Gottfried Bürger - El cazador salvaje



El gran señor del Rin sopló su cuerno de caza:
«¡Vamos, vamos, unos a pie, otros a caballo!».
Su feroz corcel se lanzó al galope, relinchando;
sus sirvientes salieron tras él, traqueteando;
y libres de ataduras, por entre espino y maíz,
rastrojo y matorral, ruidosamente avanzaron.

Los claros rayos de la mañana del domingo
brillaban sobre la alta cúpula de la iglesia
mientras, con un sonido hueco y poderoso,
las severas campanas convocaban a la misa:
de lejos podían oírse los hermosos cantos
de la multitudinaria y devota feligresía.

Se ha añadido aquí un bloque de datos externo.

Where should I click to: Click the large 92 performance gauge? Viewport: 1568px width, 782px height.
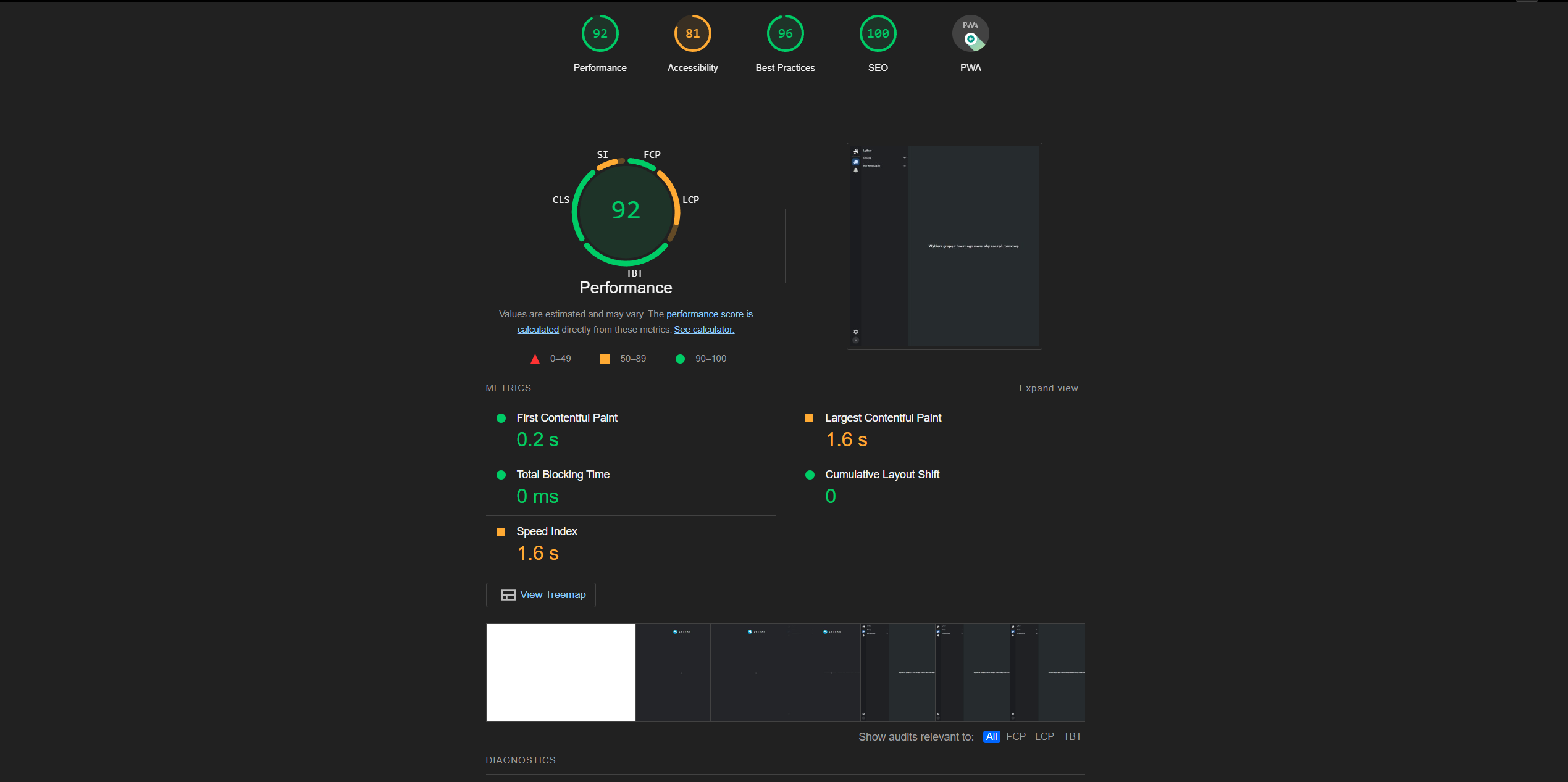click(626, 211)
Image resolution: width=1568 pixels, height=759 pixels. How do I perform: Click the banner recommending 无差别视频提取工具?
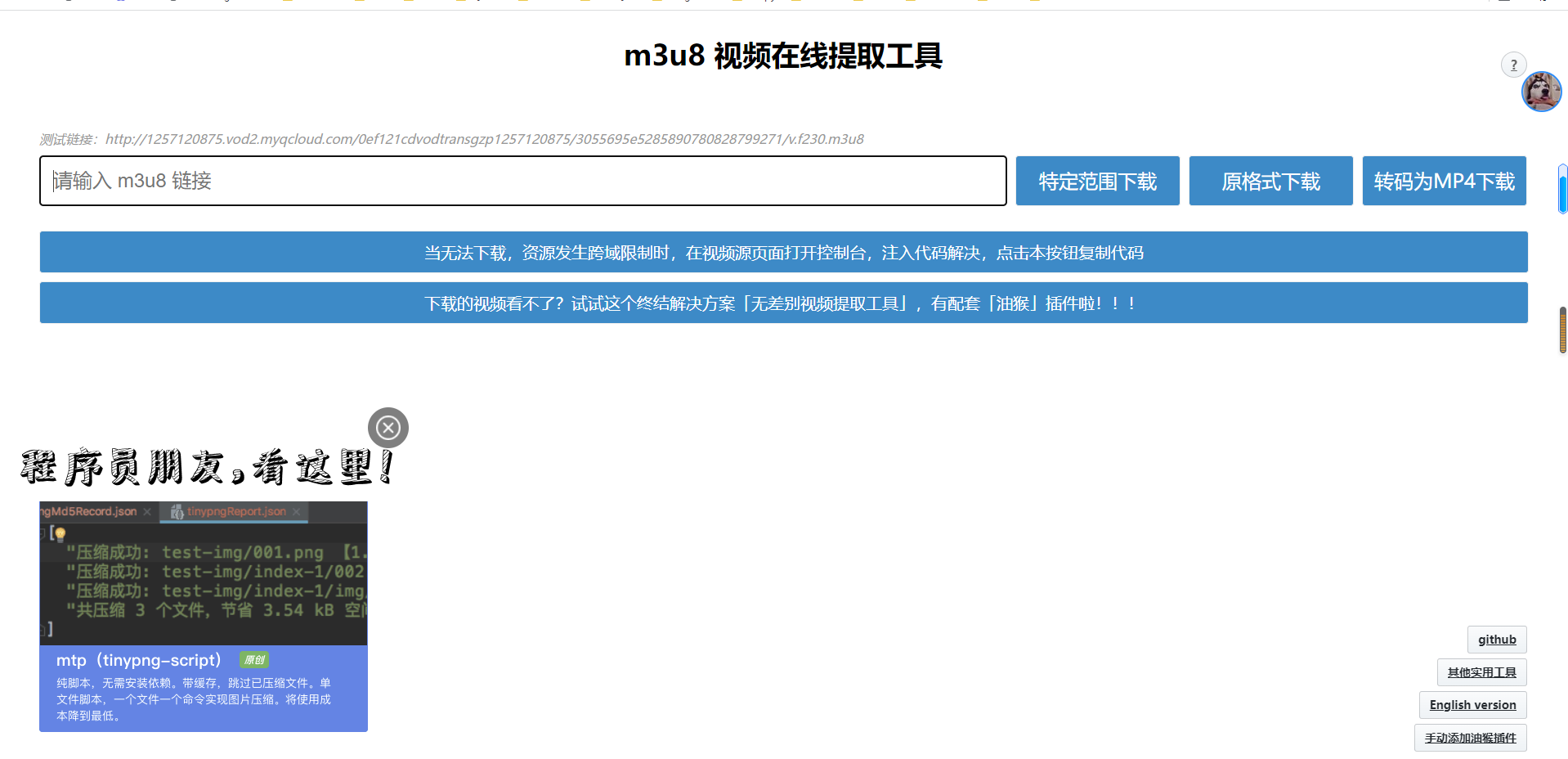(783, 303)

Velozmente siguió cabalgando el conde
a través de los caminos y las encrucijadas,
cuando, ¡ved!, por izquierda y por derecha
se unieron a su partida dos caballeros.
El caballo de la derecha tenía un brillo plateado;
el de la izquierda mostraba un tinte de fuego.

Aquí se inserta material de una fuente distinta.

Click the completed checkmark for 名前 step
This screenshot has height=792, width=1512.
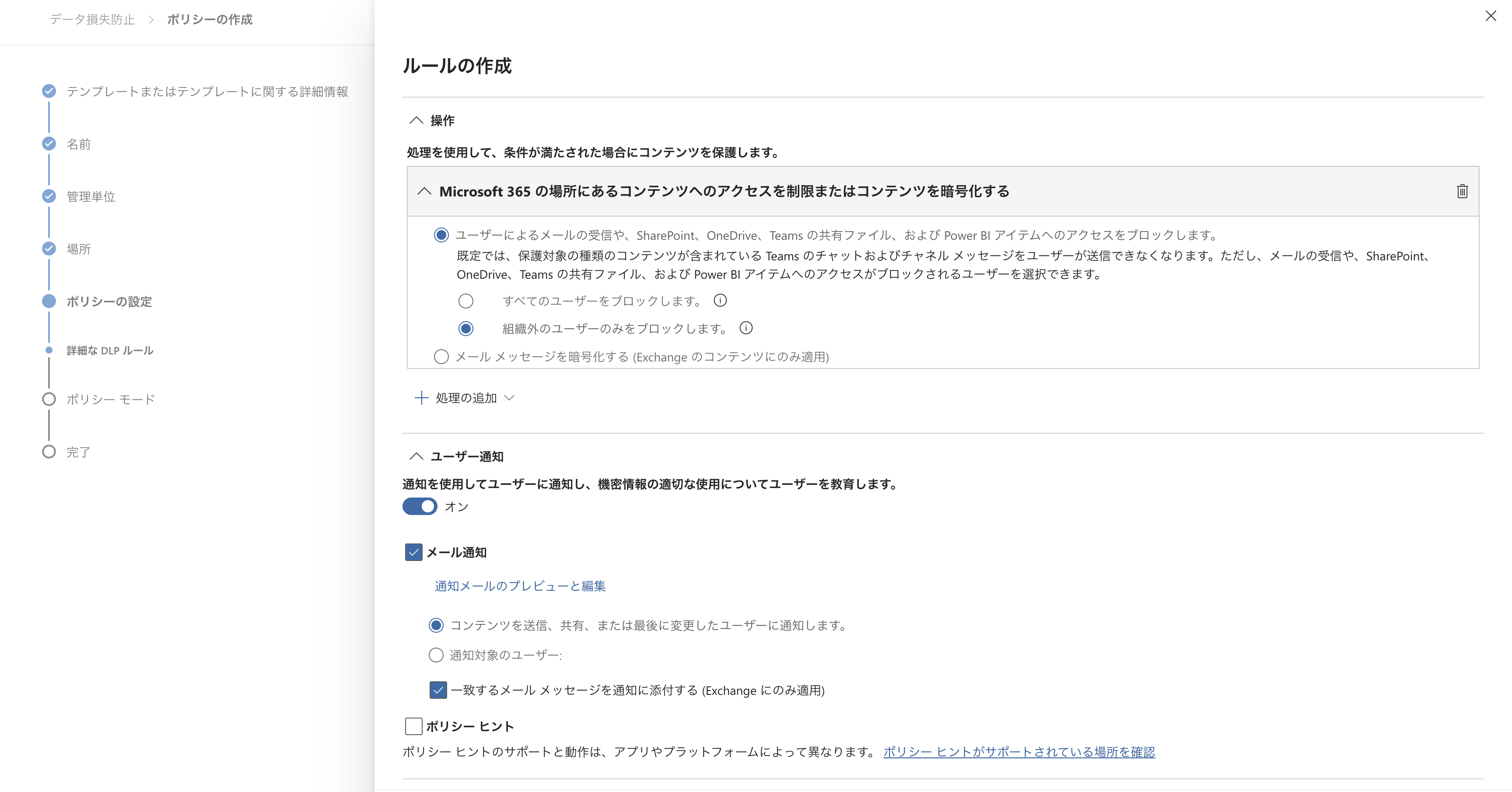pos(49,144)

¿Quiénes eran estos dos jinetes extraños?
Puedo sospecharlo, pero no me atrevo a decirlo.
Afable se veía el caballero de la derecha,
de rostro suave y delicado como la primavera;
mientras que el rubio caballero de la izquierda
parecía lanzar por sus ojos rayos de tormenta.
 
«¡Bienvenido, llegas en el momento justo!
¡Bienvenido al noble ejercicio de la caza!
No existe en todo el Cielo y toda la Tierra
una actividad más placentera que esta»,
gritó golpeándose la cadera y arrojando
con júbilo su sombrero al aire el de la izquierda.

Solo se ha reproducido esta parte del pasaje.